**Aufgabenstellung**
Schreiben Sie aus der Albumbesprechung den Abschnitt von "Das ist weitestgehend" bis einschließlich "ECM-Produktion passen würde." wortgetreu ab.

**Quellauszug**
Das ist weitestgehend auch solche Musik, mit der das Trio beim Label ECM durchaus hätte unterkommen können. Hier sehe ich durchaus Parallelen zur Musik eines Bobo Stenson, auch was die Spielweise der Rhythmussektion angeht. Es wird fein ziseliert und subtil musiziert unter Einbeziehung recht vieler Strukturen verschiedener Musikstile aus aller Welt. Sehr abwechslungsreich und spannend ist vor allem der Titel "Bonsai" - hier sollte man beide Ohren intensiv aufsperren und dann einfach genießen. Gelegentlich gewinnt aber doch der Jazz die Oberhand, so bereits bei der dritten Komposition. Hier wird sehr locker und spontan gespielt und Morger setzt klar swingende Akzente. Aber auch ganz ruhige Momente gibt es, sei es "Der Blauwal", der gemächlich seine Runden durch das Meer der Melodie pflügt, oder der Titel "Johnish", der wirklich wie die Faust aufs Auge auf eine ECM-Produktion passen würde.

Ungeachtet dieser beiden Beispiele ist die Platte durchgehend geprägt von eher ruhiger Stimmung, voller Harmonien und Schönheit, was ich als sehr angenehm und entspannend empfinde. Wenn dann noch solche hochwertige Gestaltung der Kompositionen hinzukommt, dann ist hier doch ein gewisser Volltreffer gelungen.

**Vorliegende Daten**

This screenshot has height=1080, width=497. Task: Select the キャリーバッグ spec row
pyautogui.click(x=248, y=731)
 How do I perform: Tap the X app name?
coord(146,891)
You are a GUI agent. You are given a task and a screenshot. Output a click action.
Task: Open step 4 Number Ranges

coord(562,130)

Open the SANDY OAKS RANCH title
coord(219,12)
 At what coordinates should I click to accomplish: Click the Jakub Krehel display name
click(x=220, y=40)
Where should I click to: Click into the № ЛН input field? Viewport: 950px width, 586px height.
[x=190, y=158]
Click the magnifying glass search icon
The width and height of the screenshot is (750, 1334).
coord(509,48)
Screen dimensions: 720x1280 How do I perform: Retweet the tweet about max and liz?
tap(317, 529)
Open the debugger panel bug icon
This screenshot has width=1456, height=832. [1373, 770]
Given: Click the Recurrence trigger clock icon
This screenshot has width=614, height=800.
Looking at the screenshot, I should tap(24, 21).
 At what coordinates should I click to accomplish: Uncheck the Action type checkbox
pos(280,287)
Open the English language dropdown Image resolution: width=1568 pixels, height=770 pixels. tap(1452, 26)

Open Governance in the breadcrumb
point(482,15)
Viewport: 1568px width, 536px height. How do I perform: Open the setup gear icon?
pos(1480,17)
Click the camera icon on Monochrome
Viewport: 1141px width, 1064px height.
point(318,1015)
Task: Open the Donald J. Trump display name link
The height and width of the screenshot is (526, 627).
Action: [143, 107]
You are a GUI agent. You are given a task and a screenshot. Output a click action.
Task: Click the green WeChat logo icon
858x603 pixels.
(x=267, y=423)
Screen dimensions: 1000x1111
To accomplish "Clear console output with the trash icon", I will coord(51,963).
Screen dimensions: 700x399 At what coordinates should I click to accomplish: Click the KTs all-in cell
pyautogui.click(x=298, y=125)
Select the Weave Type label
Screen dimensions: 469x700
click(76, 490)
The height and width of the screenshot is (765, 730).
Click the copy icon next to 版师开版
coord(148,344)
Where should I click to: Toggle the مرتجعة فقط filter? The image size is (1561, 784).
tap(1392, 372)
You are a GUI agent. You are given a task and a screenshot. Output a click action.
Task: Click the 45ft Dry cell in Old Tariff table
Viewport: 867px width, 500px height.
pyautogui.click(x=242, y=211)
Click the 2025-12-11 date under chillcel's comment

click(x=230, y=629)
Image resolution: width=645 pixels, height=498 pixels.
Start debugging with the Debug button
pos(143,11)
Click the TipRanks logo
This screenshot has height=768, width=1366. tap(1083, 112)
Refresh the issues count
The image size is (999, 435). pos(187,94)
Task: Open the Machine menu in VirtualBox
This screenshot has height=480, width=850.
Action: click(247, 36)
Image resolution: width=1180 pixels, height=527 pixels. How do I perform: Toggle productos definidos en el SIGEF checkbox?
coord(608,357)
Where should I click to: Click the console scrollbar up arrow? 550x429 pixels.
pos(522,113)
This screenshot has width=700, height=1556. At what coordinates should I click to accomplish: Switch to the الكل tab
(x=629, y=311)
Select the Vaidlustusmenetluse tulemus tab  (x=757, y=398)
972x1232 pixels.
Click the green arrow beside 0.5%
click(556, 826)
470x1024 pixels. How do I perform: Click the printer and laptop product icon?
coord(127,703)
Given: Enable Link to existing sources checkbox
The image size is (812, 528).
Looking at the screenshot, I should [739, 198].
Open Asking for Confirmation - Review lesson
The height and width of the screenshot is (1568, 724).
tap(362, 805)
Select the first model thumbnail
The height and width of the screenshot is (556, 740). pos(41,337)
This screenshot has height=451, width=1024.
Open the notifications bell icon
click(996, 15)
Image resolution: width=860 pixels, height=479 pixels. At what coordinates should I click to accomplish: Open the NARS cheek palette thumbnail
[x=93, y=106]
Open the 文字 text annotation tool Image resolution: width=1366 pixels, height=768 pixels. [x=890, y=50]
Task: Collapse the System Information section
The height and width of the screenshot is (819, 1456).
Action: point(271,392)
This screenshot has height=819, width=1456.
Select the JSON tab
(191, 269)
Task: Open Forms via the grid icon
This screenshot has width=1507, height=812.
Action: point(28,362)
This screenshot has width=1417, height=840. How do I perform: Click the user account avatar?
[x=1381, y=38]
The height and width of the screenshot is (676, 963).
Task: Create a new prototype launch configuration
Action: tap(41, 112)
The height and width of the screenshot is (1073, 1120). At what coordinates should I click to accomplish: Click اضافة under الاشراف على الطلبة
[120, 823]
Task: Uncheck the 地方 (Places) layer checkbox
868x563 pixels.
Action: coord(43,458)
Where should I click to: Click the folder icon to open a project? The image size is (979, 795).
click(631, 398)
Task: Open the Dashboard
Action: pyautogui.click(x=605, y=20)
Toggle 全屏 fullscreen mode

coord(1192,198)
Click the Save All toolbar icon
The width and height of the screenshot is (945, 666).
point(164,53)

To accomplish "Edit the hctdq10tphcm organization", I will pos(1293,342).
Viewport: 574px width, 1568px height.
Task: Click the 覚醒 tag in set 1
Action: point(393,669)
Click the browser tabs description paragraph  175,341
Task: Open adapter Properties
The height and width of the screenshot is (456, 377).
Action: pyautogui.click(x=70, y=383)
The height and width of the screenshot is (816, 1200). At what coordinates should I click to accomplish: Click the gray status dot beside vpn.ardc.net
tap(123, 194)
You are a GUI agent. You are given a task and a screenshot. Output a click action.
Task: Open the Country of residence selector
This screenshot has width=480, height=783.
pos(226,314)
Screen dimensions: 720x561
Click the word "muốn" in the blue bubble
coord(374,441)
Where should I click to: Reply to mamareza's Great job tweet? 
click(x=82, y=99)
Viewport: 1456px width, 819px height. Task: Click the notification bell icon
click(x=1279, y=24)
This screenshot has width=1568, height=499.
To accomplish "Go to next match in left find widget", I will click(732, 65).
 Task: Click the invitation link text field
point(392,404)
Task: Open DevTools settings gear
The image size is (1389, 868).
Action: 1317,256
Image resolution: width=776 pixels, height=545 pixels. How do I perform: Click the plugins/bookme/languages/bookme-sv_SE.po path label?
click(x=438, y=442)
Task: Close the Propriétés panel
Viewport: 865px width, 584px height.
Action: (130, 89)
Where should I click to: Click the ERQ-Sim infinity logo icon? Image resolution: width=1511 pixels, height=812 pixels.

**Ergebnis**
Das ist weitestgehend auch solche Musik, mit der das Trio beim Label ECM durchaus hätte unterkommen können. Hier sehe ich durchaus Parallelen zur Musik eines Bobo Stenson, auch was die Spielweise der Rhythmussektion angeht. Es wird fein ziseliert und subtil musiziert unter Einbeziehung recht vieler Strukturen verschiedener Musikstile aus aller Welt. Sehr abwechslungsreich und spannend ist vor allem der Titel "Bonsai" - hier sollte man beide Ohren intensiv aufsperren und dann einfach genießen. Gelegentlich gewinnt aber doch der Jazz die Oberhand, so bereits bei der dritten Komposition. Hier wird sehr locker und spontan gespielt und Morger setzt klar swingende Akzente. Aber auch ganz ruhige Momente gibt es, sei es "Der Blauwal", der gemächlich seine Runden durch das Meer der Melodie pflügt, oder der Titel "Johnish", der wirklich wie die Faust aufs Auge auf eine ECM-Produktion passen würde.